Haus der Geschichte, illegaler Kulturgüterhandel, Diskussion über Außenpolitik und Menschenrechte, Petitionen und Bürgerinitiativen

Wien (PK) – An diesem Sitzungstag geht es um kulturpolitische Fragen, insbesondere um das geplante Haus der Geschichte und die Eindämmung des illegalen Kulturgüterhandels. Die Bewältigung der Flüchtlings- und Migrationsströme sowie die Situation von Frauen und Kindern in Krisengebieten stehen im Mittelpunkt der Debatte über die Außenpolitik und um Menschenrechte. Dem Nationalrat liegt zudem wieder eine große Anzahl von Bürgeranliegen vor.

Fragestunde

In der Fragestunde haben die Abgeordneten die Gelegenheit, ihnen wichtige Themen mit dem Bundesminister für Kunst und Kultur, Verfassung und Medien, Josef Ostermayer, zu erörtern.

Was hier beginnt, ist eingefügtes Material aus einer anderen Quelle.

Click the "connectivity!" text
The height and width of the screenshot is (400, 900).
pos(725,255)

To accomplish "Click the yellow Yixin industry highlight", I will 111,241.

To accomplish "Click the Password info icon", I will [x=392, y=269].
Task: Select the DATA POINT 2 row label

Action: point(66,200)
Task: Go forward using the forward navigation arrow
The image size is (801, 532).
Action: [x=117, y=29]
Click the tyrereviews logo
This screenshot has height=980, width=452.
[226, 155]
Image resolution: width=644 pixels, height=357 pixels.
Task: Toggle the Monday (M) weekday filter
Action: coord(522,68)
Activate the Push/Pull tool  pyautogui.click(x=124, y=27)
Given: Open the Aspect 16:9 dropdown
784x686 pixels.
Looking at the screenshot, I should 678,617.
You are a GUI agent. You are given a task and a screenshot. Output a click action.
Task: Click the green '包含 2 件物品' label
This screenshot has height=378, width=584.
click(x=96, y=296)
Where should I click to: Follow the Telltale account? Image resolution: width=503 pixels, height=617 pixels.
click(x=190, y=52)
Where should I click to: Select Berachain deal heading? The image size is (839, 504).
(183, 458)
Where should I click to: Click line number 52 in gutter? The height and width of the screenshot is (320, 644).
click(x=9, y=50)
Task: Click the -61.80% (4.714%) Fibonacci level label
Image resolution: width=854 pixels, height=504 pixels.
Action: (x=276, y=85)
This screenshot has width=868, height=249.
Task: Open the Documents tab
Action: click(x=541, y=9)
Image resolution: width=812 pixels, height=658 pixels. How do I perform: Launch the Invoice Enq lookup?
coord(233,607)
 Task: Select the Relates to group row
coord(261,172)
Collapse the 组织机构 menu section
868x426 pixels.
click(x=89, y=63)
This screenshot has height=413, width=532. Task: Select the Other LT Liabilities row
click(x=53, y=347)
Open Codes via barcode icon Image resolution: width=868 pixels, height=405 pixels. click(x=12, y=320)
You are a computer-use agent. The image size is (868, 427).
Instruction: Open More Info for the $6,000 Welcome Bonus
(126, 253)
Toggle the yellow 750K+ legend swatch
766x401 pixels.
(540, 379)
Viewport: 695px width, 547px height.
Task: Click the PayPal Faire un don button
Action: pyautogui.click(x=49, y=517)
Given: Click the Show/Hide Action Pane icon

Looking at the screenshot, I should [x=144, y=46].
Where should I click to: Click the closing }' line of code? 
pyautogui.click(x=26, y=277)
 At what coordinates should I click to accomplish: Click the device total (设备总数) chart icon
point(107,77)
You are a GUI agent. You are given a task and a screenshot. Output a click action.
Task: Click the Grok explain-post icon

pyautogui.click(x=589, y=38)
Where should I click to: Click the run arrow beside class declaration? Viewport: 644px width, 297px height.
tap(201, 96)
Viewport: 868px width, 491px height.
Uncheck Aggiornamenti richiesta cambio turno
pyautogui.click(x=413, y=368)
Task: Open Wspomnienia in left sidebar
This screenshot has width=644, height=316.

Vorgehen gegen illegalen Kulturgüterhandel

Ostermayer vertritt vor dem Nationalrat auch das Kulturgüterrückgabegesetz, das eine bessere Handhabe gegen illegalen Handel von Kulturgütern bringen soll. Rückgabeansprüche sowie die Entscheidungen darüber werden demnach auf eine gesicherte Rechtsgrundlage gestellt. Neu ist dabei, dass die Regelung auch für Staaten gilt, die nicht der Europäischen Union angehören. Durch das Gesetz soll zudem die Kommunikation zwischen den Mitgliedstaaten verbessert werden. Für Kulturgüterschutz in Österreich zuständig ist das Bundesdenkmalamt, im Fall von Archivalien das Österreichische Staatsarchiv.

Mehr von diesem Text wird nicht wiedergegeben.